Turkey could evaluate Finland’s NATO bid separately from Sweden
Turkey could evaluate Finland’s NATO bid independently of Sweden’s, Turkish Foreign Minister Mevlüt Çavuşoğlu said on January 30, after protests, including the burning of a Koran in Stockholm, angered Ankara.
“It is a fair approach to put a difference between a problematic country and a less problematic country. We can evaluate (Finnish and Swedish) NATO applications separately if NATO and those countries make a decision about it,” Çavuşoğlu said.
Sweden and Finland applied last year to join NATO after Russia’s invasion of Ukraine and need the approval of all member states to join.
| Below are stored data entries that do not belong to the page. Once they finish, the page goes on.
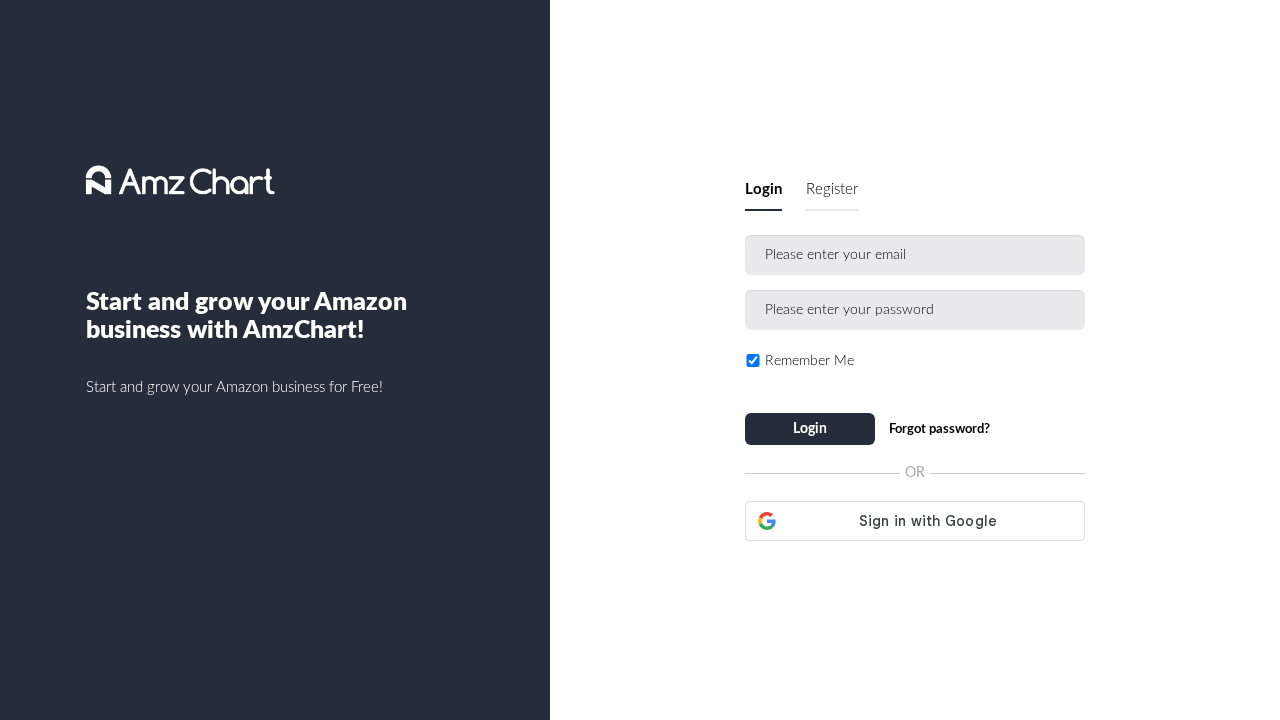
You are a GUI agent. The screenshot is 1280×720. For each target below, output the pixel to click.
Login (763, 189)
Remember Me (809, 361)
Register (832, 189)
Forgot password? (939, 429)
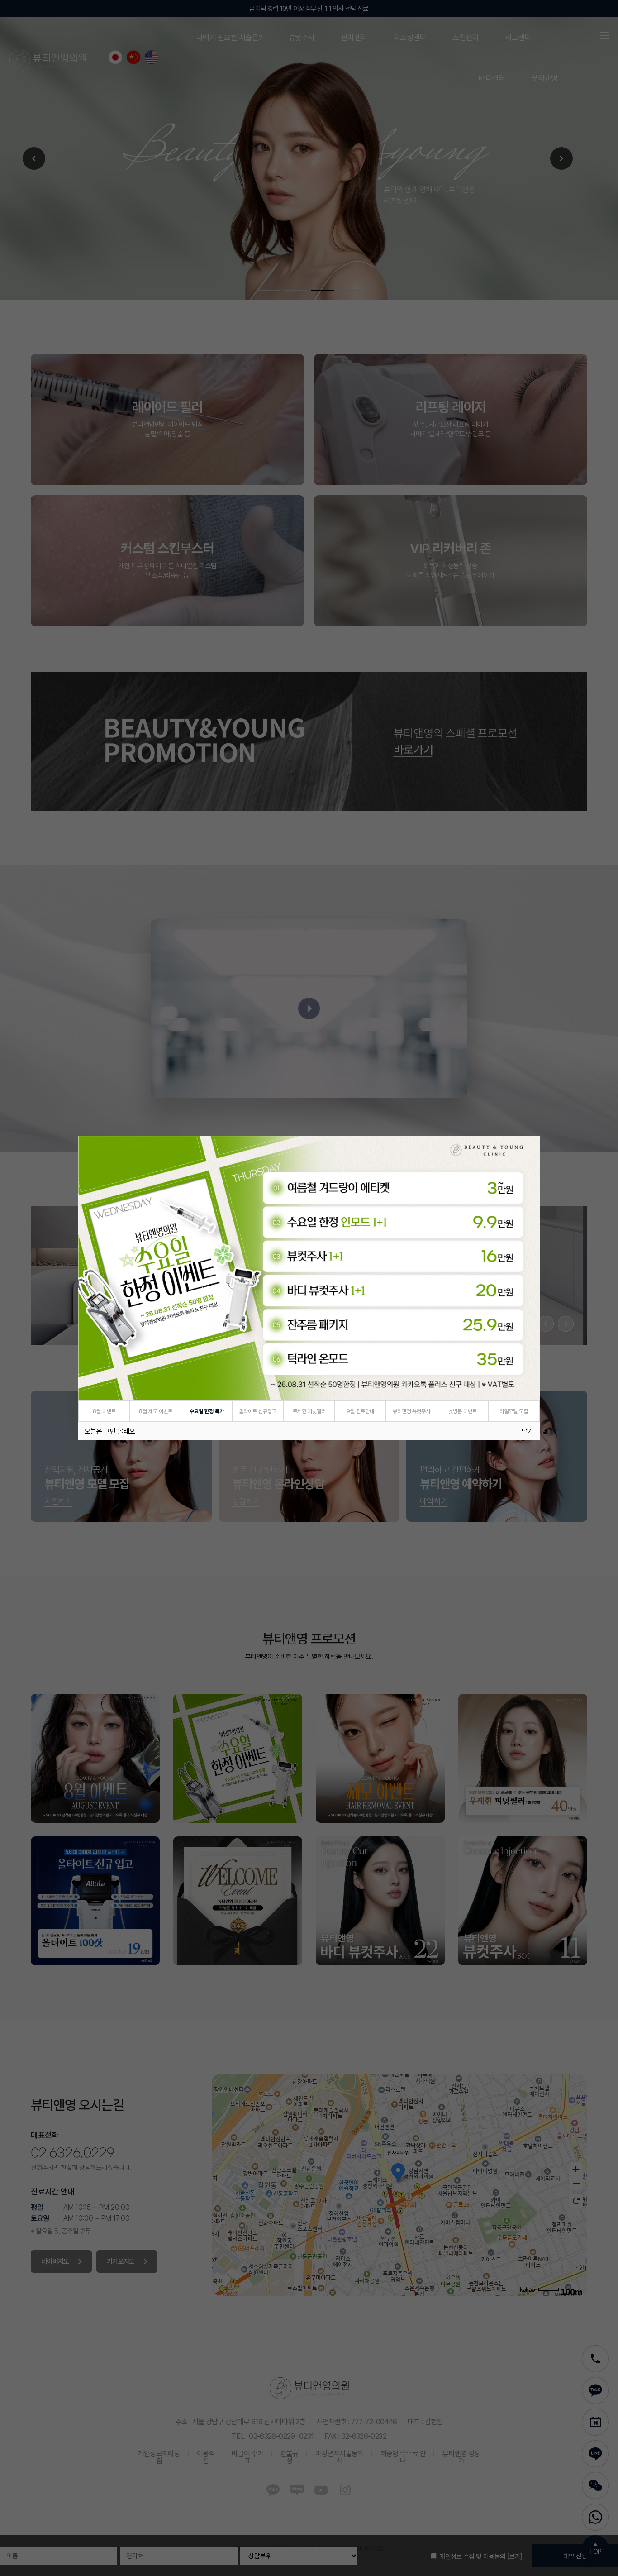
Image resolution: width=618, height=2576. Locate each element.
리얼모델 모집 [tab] (513, 1411)
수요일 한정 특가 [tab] (207, 1411)
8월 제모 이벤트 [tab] (155, 1411)
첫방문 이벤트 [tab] (462, 1411)
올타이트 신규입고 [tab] (257, 1411)
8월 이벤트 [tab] (104, 1411)
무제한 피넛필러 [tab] (309, 1411)
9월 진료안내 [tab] (360, 1411)
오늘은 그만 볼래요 (110, 1431)
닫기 (527, 1431)
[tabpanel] (309, 1268)
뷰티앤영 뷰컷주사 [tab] (411, 1411)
Turkey and Hungary have not yet ratified the Nordic countries’ membership.
President Recep Tayyip Erdoğan has pushed the debate over NATO expansion into a campaign ahead of Turkey’s close presidential and parliamentary elections in May, rallying his supporters.
Turkey is never against NATO expansion, Çavuşoğlu added. But the steps Sweden has taken under a trilateral agreement signed last year are not enough, he said.
Last week, Turkey suspended NATO talks with Sweden and Finland regarding the protests in Stockholm. Erdoğan signaled on January 29 that Ankara may agree to Finland joining NATO before Sweden.
Turkey says that Sweden, in particular, harbors what it says are militants from the outlawed Kurdistan Workers’ Party (PKK), which took up arms against the Turkish state in 1984.